Entries:
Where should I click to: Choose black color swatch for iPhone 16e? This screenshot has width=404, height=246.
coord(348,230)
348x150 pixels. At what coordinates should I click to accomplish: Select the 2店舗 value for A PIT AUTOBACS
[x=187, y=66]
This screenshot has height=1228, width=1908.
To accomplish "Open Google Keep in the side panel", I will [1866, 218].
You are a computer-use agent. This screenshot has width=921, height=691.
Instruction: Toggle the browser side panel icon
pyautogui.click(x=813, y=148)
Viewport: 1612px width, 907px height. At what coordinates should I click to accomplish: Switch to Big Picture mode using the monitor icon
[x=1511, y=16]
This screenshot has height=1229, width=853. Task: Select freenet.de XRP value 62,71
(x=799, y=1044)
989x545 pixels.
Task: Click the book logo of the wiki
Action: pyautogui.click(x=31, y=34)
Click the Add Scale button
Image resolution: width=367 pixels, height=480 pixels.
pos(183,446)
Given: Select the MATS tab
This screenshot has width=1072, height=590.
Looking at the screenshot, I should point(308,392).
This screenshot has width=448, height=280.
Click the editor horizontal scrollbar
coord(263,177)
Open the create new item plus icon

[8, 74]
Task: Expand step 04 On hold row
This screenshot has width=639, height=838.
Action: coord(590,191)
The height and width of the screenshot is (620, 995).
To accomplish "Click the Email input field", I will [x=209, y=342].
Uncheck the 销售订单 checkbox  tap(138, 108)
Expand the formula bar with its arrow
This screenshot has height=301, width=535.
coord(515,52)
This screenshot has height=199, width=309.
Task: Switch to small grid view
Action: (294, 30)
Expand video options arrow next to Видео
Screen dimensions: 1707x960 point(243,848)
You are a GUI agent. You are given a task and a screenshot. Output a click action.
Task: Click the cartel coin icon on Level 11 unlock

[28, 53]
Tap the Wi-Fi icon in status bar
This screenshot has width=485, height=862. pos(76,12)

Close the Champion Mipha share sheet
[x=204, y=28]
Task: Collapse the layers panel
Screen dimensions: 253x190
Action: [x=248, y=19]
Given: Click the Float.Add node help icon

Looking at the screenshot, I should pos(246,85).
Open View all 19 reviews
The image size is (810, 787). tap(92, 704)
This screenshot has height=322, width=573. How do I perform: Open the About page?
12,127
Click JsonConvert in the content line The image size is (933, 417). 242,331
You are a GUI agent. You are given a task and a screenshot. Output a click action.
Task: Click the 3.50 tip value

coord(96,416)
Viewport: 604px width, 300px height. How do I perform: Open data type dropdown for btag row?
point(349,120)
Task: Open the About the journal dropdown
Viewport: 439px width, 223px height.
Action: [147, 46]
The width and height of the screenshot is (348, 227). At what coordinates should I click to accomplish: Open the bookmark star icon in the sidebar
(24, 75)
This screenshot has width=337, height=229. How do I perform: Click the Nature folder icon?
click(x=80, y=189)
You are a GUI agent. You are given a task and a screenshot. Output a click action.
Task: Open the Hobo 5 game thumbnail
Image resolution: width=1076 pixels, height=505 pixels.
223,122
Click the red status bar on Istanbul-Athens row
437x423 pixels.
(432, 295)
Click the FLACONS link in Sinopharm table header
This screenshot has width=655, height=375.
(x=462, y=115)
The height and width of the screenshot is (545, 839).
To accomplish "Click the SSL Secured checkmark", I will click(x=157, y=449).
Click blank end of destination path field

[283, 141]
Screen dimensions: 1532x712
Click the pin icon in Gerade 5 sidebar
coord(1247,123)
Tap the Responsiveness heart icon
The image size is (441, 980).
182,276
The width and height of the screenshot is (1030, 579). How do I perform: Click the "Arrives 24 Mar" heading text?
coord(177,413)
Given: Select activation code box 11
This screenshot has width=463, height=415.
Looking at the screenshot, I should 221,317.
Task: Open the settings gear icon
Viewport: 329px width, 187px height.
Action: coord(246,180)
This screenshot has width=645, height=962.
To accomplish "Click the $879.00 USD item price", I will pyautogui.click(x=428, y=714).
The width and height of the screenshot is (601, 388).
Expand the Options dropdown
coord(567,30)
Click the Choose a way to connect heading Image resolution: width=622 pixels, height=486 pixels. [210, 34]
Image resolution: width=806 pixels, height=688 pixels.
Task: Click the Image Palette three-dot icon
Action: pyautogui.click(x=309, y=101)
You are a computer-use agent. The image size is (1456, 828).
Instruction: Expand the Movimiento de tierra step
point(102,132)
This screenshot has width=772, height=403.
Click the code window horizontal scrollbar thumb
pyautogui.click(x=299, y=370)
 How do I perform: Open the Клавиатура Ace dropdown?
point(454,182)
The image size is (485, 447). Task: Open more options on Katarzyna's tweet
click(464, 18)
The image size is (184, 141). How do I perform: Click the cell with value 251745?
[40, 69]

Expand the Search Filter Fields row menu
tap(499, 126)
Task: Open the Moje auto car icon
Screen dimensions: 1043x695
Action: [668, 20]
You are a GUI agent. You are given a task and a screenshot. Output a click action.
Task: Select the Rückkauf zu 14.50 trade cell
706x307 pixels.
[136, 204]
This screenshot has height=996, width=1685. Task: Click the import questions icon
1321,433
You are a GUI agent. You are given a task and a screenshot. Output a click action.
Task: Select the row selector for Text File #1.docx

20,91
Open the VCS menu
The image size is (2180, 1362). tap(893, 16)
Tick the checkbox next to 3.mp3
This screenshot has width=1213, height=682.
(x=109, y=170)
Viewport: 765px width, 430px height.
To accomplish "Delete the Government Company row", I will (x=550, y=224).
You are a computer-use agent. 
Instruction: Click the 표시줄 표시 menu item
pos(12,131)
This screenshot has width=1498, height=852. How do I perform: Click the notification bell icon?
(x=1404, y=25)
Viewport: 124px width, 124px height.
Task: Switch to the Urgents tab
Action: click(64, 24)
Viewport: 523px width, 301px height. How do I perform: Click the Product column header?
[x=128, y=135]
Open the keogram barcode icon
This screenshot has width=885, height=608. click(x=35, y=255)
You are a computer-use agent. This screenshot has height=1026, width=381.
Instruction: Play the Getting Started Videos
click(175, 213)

Short problem:
Rewrite everything in the listing from the line containing "This screenshot has height=1229, width=853." down to the line containing "Screen dimensions: 1707x960 point(243,848)" as a JSON list of strings, one string per line, leaving out blank lines.

Final result:
[
  "This screenshot has height=1229, width=853. Task: Select freenet.de XRP value 62,71",
  "(x=799, y=1044)",
  "989x545 pixels.",
  "Task: Click the book logo of the wiki",
  "Action: pyautogui.click(x=31, y=34)",
  "Click the Add Scale button",
  "Image resolution: width=367 pixels, height=480 pixels.",
  "pos(183,446)",
  "Given: Select the MATS tab",
  "This screenshot has width=1072, height=590.",
  "Looking at the screenshot, I should point(308,392).",
  "This screenshot has width=448, height=280.",
  "Click the editor horizontal scrollbar",
  "coord(263,177)",
  "Open the create new item plus icon",
  "[8, 74]",
  "Task: Expand step 04 On hold row",
  "This screenshot has width=639, height=838.",
  "Action: coord(590,191)",
  "The height and width of the screenshot is (620, 995).",
  "To accomplish \"Click the Email input field\", I will [x=209, y=342].",
  "Uncheck the 销售订单 checkbox  tap(138, 108)",
  "Expand the formula bar with its arrow",
  "This screenshot has height=301, width=535.",
  "coord(515,52)",
  "This screenshot has height=199, width=309.",
  "Task: Switch to small grid view",
  "Action: (294, 30)",
  "Expand video options arrow next to Видео",
  "Screen dimensions: 1707x960 point(243,848)"
]